10. The method of claim 1, wherein the action definition includes an alternative take prompt comprising a plurality of component prompts, and wherein applying the action definition comprises:
applying each component prompt in the plurality of component prompts to generate a corresponding plurality of output instances; and
selecting one of the plurality of output instances; and
wherein (B)(2)(b) comprises inserting the selected one of the plurality of output instance into the merged document.
11. A system comprising at least one non-transitory computer-readable medium storing computer program instructions, wherein the computer program instructions are executable by at least one computer processor to perform a method, the method comprising:
(A) receiving a merge template comprising a plurality of elements;
(B) for each element in the plurality of elements:
(B)(1) determining whether the element is an action definition;
(B)(2) if the element is determined to be an action definition:
(B)(2)(a) applying the action definition to generate output, comprising providing a prompt specified by the action definition to a language model;
(B)(2)(b) inserting the generated output into a merged document;
(B)(3) if the element is not determined to be an action definition, then determining whether the element is a merge field;
(B)(4) if the element is determined to be a merge field:
(B)(4)(a) obtaining a value for the merge field;
(B)(4)(b) inserting the obtained value into the merged document;
(B)(5) if the element is not determined to be a merge field:
(B)(5)(a) copying the element into the merged document.

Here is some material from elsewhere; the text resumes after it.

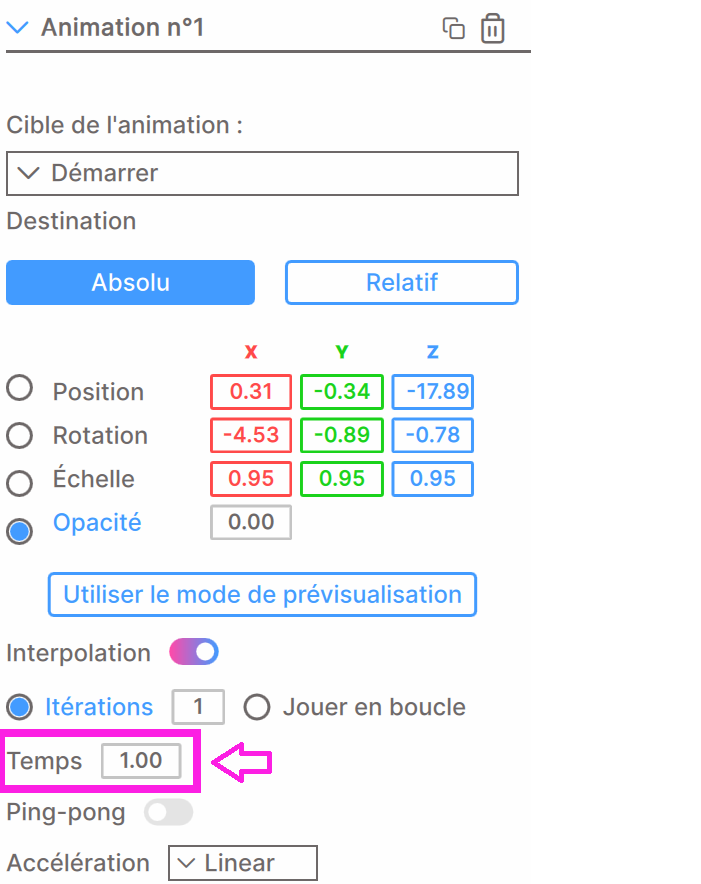Screen dimensions: 701x884
Task: Switch to Relatif destination mode
Action: (402, 282)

12. The system of claim 11, wherein applying the action definition to generate output comprises providing merge data to the language model along with the prompt specified by the action definition.

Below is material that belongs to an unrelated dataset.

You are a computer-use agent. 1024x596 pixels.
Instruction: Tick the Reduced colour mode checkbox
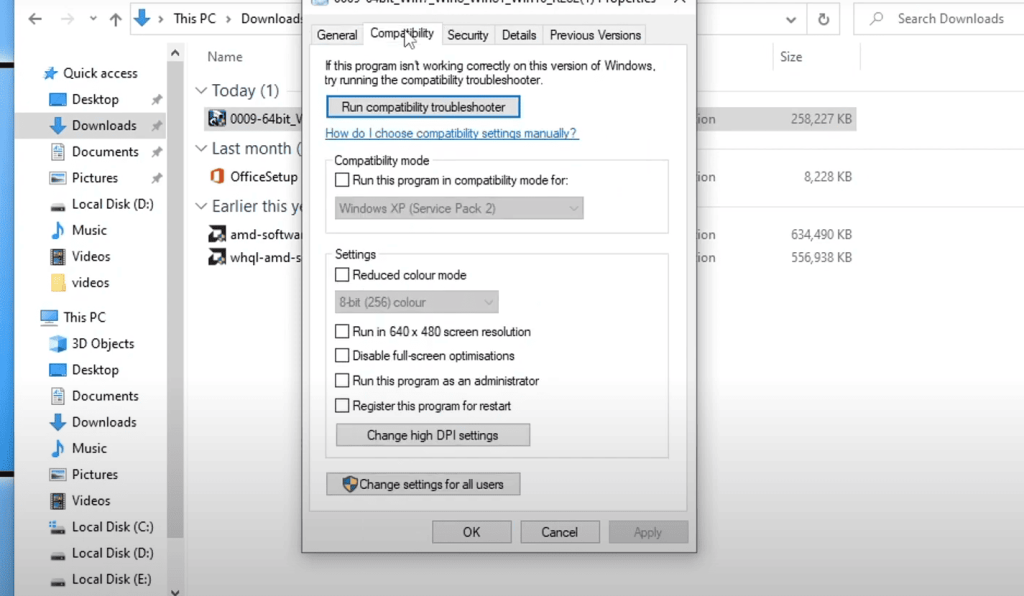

13. The system of claim 11, wherein the method further comprises repeating the method multiple times using different merge data to generate a plurality of merged documents.
14. The system of claim 11, wherein the generated output from applying the action definition comprises hybrid content that includes both static text and at least one additional action definition, and wherein the method further comprises applying the at least one additional action definition to generate additional output.
15. The system of claim 14, wherein the method further comprises providing structured output specifications to the language model alongside content generation requests to ensure the generated content includes both static text and dynamic elements in appropriate locations.
16. The system of claim 11, wherein the merge template comprises a plurality of action definitions, and wherein the method comprises:
applying a first action definition in the plurality of action definitions to generate first output; and
applying a second action definition in the plurality of action definitions to the first output to generate second output.
17. The system of claim 16, wherein the first action definition appears at a first location in the merge template that is earlier than a second location of the second action definition, and wherein the method comprises executing the second action definition before executing the first action definition.
18. The system of claim 17, wherein the method further comprises analyzing references between the plurality of action definitions to identify dependencies, building a dependency graph of action definitions, and determining an execution sequence that satisfies all dependencies.
19. The system of claim 11, wherein the action definition includes a tokenized prompt comprising at least one token that is replaced with a corresponding value during application of the action definition.
20. The system of claim 11, wherein the action definition includes an alternative take prompt comprising a plurality of component prompts, and wherein applying the action definition comprises:
applying each component prompt in the plurality of component prompts to generate a corresponding plurality of output instances; and
selecting one of the plurality of output instances; and
wherein (B)(2)(b) comprises inserting the selected one of the plurality of output instances into the merged document.